Grief and the Holidays
After someone dies, you may find that your grief surfaces again and again. Often this seems to happen "out of the blue" and it may feel like an unwelcome intrusion. You may be enjoying yourself one moment and then be in tears the next. You may also notice that certain days or events – like Christmas and the holiday season – can cause your grief to increase or return.
That’s why, for many people, December is the most difficult time of the year. Memories of past celebrations with family members or friends who are no longer here can magnify feelings of loss, and you may want to avoid reminders of celebration and togetherness.

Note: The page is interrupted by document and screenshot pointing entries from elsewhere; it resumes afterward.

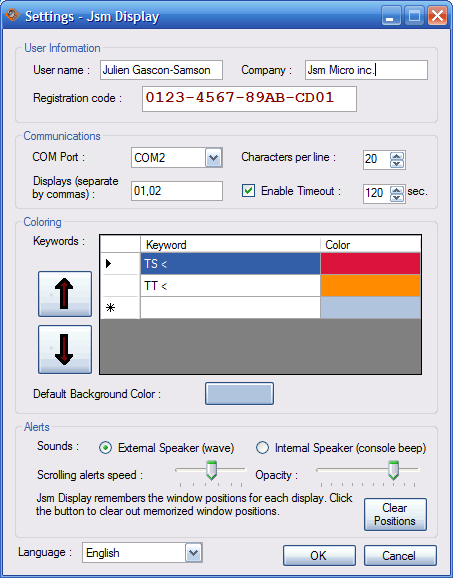The width and height of the screenshot is (453, 578).
Task: Decrease timeout seconds with down spinner
Action: (x=397, y=198)
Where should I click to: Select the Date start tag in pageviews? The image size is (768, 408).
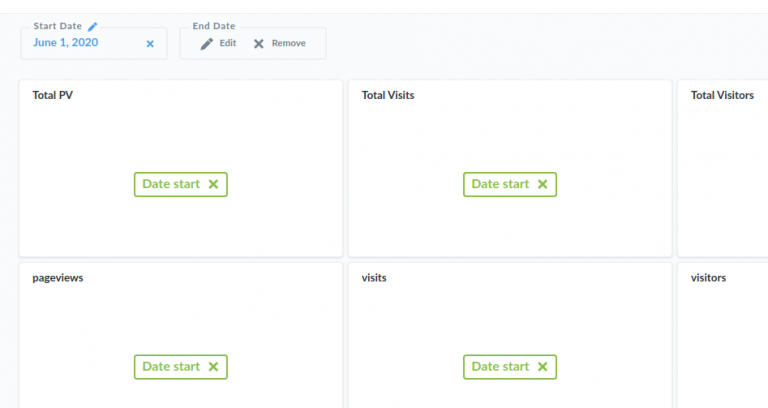coord(171,367)
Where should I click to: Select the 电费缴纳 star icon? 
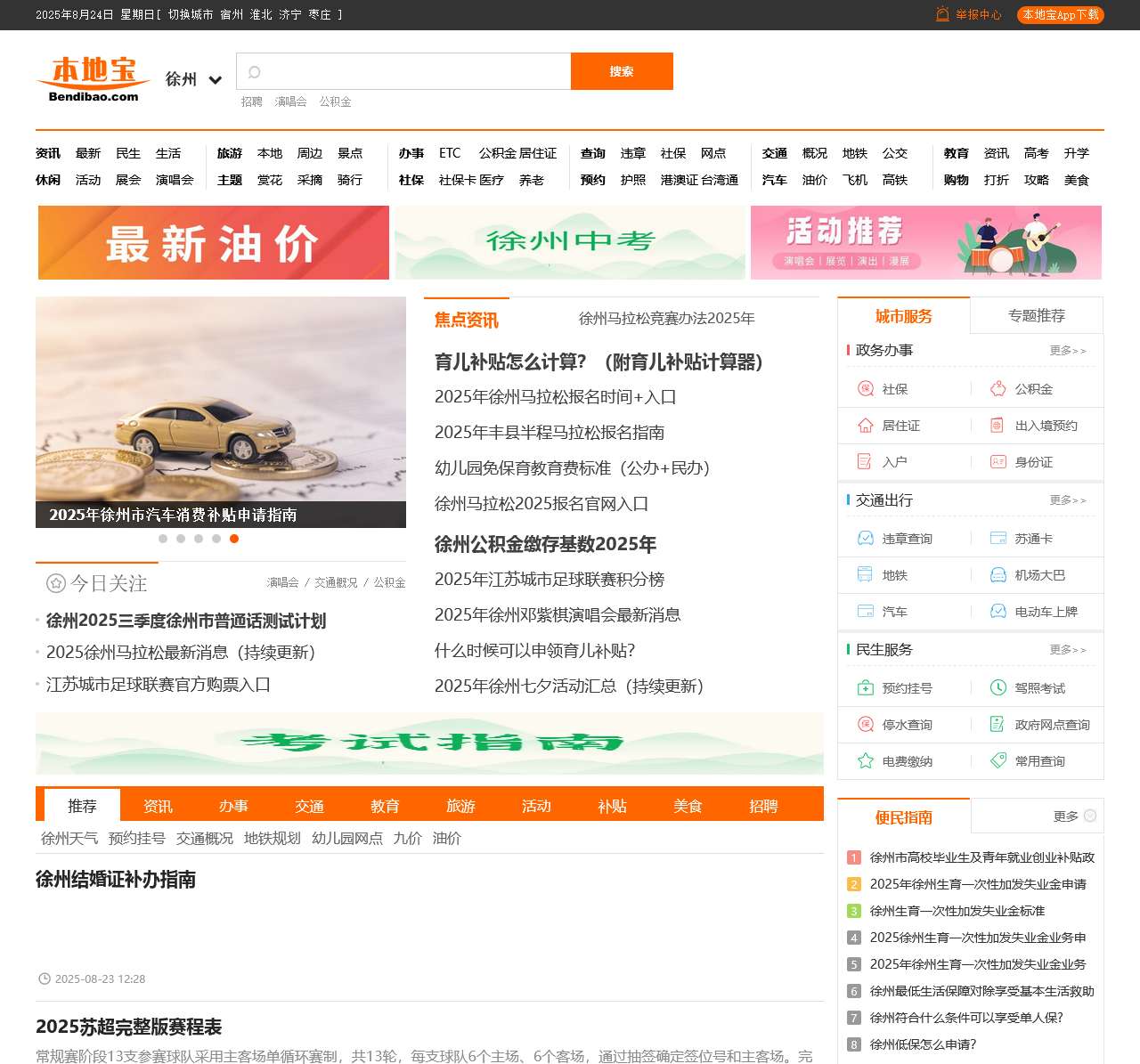(864, 761)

If you experience this kind of grief that returns or increases – even years after your loved one died – understand that it is common and a normal aspect of the grieving process. Grief has a timing of its own, sometimes appearing – or disappearing – when we least expect it. This ebb and flow of feelings is very natural and is a sign of healthy coping.
Tips for coping:
- As the holidays approach, it can be helpful to share your concerns, feelings and apprehensions with someone. Let people know what is difficult for you, and accept offers of help.
- Think about how you will respond to others when they offer holiday wishes. You can simply say “Thank you” or “Best wishes to you”.
- Consider cutting back on your holiday traditions by not sending cards, or by enlisting the help of other people with meals and decorating.
- Take time to do something in memory of the person who died, and celebrate their life.
- If you find Christmas shopping upsetting, it may help to shop early, to shop by telephone, the Internet or catalogue, or to take along an understanding friend. You may also decide to go “shopless” this year and make a charitable donation in the name of the person who has died.
- Remind yourself that it’s okay to laugh as well as cry.
- Consider alternatives such as developing new traditions, going away, eating at restaurants or buying gift cards.
- Create a special decoration and give it a place of honour.
And perhaps most importantly, remember that you can always do things differently next year.